A variety of stories lurching forward this morning…

It looks like the most special of all special elections is finally over, and Janet Nguyen is the new First District Supervisor, winning by a total of 3 votes.   Superior Court Judge Michael Brenner rejected Trung Nguyen's claim that the election's recount was performed in an illegal manner.  The winning Nguyen is scheduled to be sworn in tomorrow at the Board of Supes weekly meeting.  There are dark rumblings that the losing Nguyen might appeal Judge Brenner's ruling, making the most special of all special election even more special.

Reversing polarity and following the flow of power from a legislative chamber to the courtroom, the Assembly has approved a bill revising the state's sentencing guidelines.  The U.S. Supreme Court struck down California's Determinate Law back in January, declaring, as Justice Ginsberg wrote, "any fact that exposes a defendant to a greater potential sentence must be found by the jury, not a judge, and established beyond a reasonable doubt, not merely by a preponderance of the evidence".  The Associated Press reports, is that,

Law enforcement officials estimate the Supreme Court's ruling could allow 10,000 California convicts to seek new sentences.

So even without further business from Trung Nguyen, the courts are likely to be busy for quite some time.

Unlike those convicts, the state's prisons secretary is unlikely to be complaining about his situation anytime soon.  Thanks to the governor's intervention, Secretary James Tilton is now one of the highest paid state officials.   Yesterday, we noted that the governor was looking to boost spending for his personal office.  Today, the Times reports on another increase at the upper end of government.

Gov. Arnold Schwarzenegger has quietly given substantial raises — some exceeding 23% — to top state administrators, claiming they deserve increased compensation to keep pace with the private sector and local government agencies.

Last year, the governor used a new state law to raise the salary of his prisons secretary to $225,000, a 71% increase that made James Tilton among the highest paid officials in California state government. Now Schwarzenegger is approving hefty pay hikes for 49 other officials.

Cabinet secretaries, for example, will receive up to 22.7% more, and department directors up to 12.2%.

Rather entertainingly, the pay raises are scheduled to take effect April Fool's Day.

Of course, there are always pessimists when it comes to such pay raises.

The governor is raising salaries of some of his top political appointees at a time when the state's budget picture is grim and may get worse. Elizabeth G. Hill, the state's nonpartisan legislative analyst, said California could face a shortfall of billions of dollars under Schwarzenegger's budget if the Legislature balks at proposed spending cuts.

And some lawmakers are not enthusiastic about cuts championed by the governor, including proposals to reduce welfare programs by hundreds of millions of dollars and slash public transportation aid by more than $1.1 billion.

But local boy Dick Ackerman isn't among the doubters.

"If you want to get good people in there, you need to pay them commensurately with what they can get on the outside," said Senate Republican leader Dick Ackerman (R-Irvine).

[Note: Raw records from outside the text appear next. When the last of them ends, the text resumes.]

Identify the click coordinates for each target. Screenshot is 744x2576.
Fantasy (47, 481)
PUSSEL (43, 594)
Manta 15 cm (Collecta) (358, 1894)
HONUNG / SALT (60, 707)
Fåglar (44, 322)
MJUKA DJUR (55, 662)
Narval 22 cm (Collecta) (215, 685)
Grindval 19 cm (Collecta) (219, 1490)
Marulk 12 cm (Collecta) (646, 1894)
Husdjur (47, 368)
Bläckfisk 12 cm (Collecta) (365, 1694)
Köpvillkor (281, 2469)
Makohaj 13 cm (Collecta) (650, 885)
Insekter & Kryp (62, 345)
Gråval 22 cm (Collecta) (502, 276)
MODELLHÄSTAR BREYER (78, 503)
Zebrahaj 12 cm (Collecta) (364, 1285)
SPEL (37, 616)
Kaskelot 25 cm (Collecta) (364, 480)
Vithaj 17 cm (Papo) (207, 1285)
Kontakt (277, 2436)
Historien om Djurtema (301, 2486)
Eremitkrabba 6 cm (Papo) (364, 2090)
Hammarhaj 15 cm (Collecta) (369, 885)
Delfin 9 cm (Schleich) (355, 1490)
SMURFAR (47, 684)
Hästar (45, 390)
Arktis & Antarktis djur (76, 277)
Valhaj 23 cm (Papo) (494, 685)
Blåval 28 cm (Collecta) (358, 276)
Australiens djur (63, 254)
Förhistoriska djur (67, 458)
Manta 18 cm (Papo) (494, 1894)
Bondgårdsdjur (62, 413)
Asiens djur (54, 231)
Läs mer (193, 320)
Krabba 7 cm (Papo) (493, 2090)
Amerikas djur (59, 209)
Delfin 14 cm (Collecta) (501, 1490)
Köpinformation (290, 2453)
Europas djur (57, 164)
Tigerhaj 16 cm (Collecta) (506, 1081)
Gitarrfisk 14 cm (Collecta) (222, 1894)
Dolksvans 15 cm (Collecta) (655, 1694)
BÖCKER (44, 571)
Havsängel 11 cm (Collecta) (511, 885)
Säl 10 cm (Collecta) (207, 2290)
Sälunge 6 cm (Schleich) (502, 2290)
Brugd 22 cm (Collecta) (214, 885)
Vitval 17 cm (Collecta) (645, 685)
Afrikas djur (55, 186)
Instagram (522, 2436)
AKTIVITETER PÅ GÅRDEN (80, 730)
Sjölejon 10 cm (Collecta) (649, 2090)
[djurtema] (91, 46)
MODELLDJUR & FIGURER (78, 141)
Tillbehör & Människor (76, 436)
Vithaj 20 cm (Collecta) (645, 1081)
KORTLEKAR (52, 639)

Fittingly enough for the Enron era, that logic is confined to the executive levels.

At state government's lower levels, salaries are not rising as fast, union leaders said Monday. Earlier this year, a group of about 25,000 managers and supervisors received a 3.5% pay hike, their first increase in six years, said Tim Behrens, president of the Assn. of California State Supervisors.

Perhaps those less exalted employees should follow the example of local Congressman Gary Miller (R-Most Corrupt), and realize they shouldn't rely on the government for their income.  That is, they shouldn't rely on their government salaries-- since, as Miller's career shows, there are other, much more lucrative, ways of getting government money.

Back in December, and then again in January, we noted Miller imaginative approach to combining his private real estate dealing with public sector dollars and tax breaks.  Some, like the FBI, find Miller's deals suspicious.  Especially a deal in which Miller claimed that the city Monrovia forced him to sell the city a piece of land he owned.  Others claimed that Miller pressured the city into buying it.  Now, the Democratic Congressional Campaign Committee has gotten a hold of the video tape of the city council meeting in which Miller's sale is discussed.

Greg Sargent has the video and some more background material posted at TPM's Election Central.  If Miller ever tries to claim in court that this evidence of him being "forced" to sell his land, he'll probably fare about as well as Trung Nguyen did.